NLP and Data Modeling

Listed below are tools developed for NLP and Data Modeling.

Click on the name in the left column to download or access the tools.

Name Description

iDASH Virtual Machine of Clinical NLP Tools

(Download and install VirtualBox)

The NLP virtual machine (VM) is a downloadable VirtualBox image that has a suite of open-source NLP tools installed which are hard to install and configure by average NLP user (e.g. doctors). This Virtual machine also provides guides to use the installed tools to get users started. The NLP tools included are eHOST, cTAKES, and Automated Retrieval Console (ARC).
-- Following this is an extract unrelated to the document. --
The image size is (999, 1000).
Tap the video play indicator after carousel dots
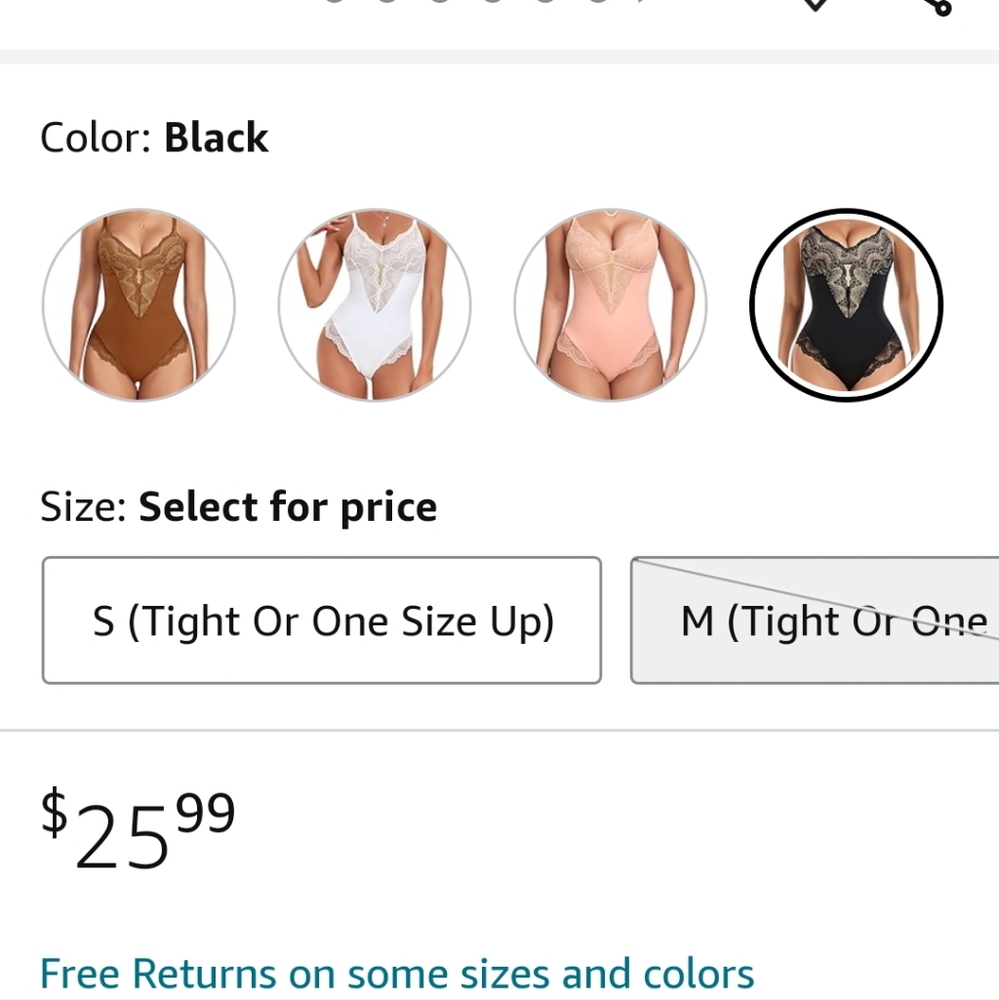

Platform: VM is based on Oracle VirtualBox, which is Java based and platform independent.

PhenDisco (Phenotype Discoverer)

PhenDisco provides a more user friendly and robust way to search studies with the phenotypes of interests that are available in dbGaP. PhenDisco supports concept-based searches by expanding search terms to keywords and children concepts using the concept ontology benchmarked from the Unified Medical Language System (UMLS). Its advanced search menu provides easy-to-use structured search options that users can use to perform more focused and precise searches. To facilitate easy review of the search results, PhenDisco also displays the records in the order of relevance and highlights the keywords in the records. Furthermore, users can modify the results display with the metadata of their interests.

Platform: Available as a web service. Written in PHP, Python, Java, and JavaScript.
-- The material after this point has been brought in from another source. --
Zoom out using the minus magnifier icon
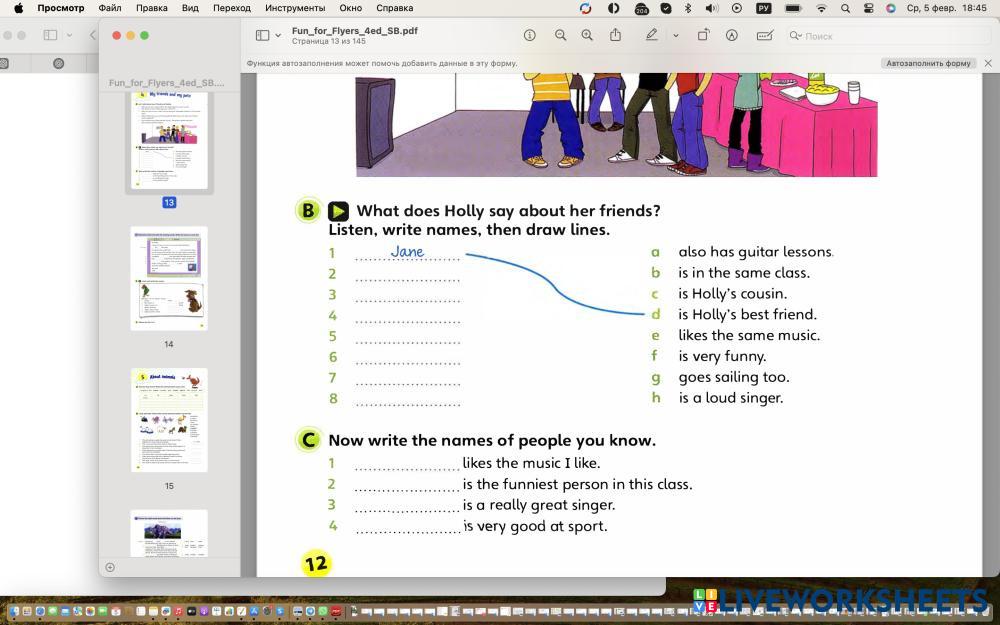tap(560, 35)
Tutorial: Click “Download Manual” after login (no registration required).


Citation: Doan S, Lin KW, Conway M, Ohno-Machado L, Hsieh A, Feupe SF, Garland A, Ross MK, Jiang X, Farzaneh S, Walker R, Alipanah N, Zhang J, Xu H, Kim HE., "PhenDisco: Phenotype Discovery System for the Database of Genotypes and Phenotypes (dbGaP)". J Am Med Inform Assoc 2014;21:31-36 doi:10.1136/amiajnl-2013-001882.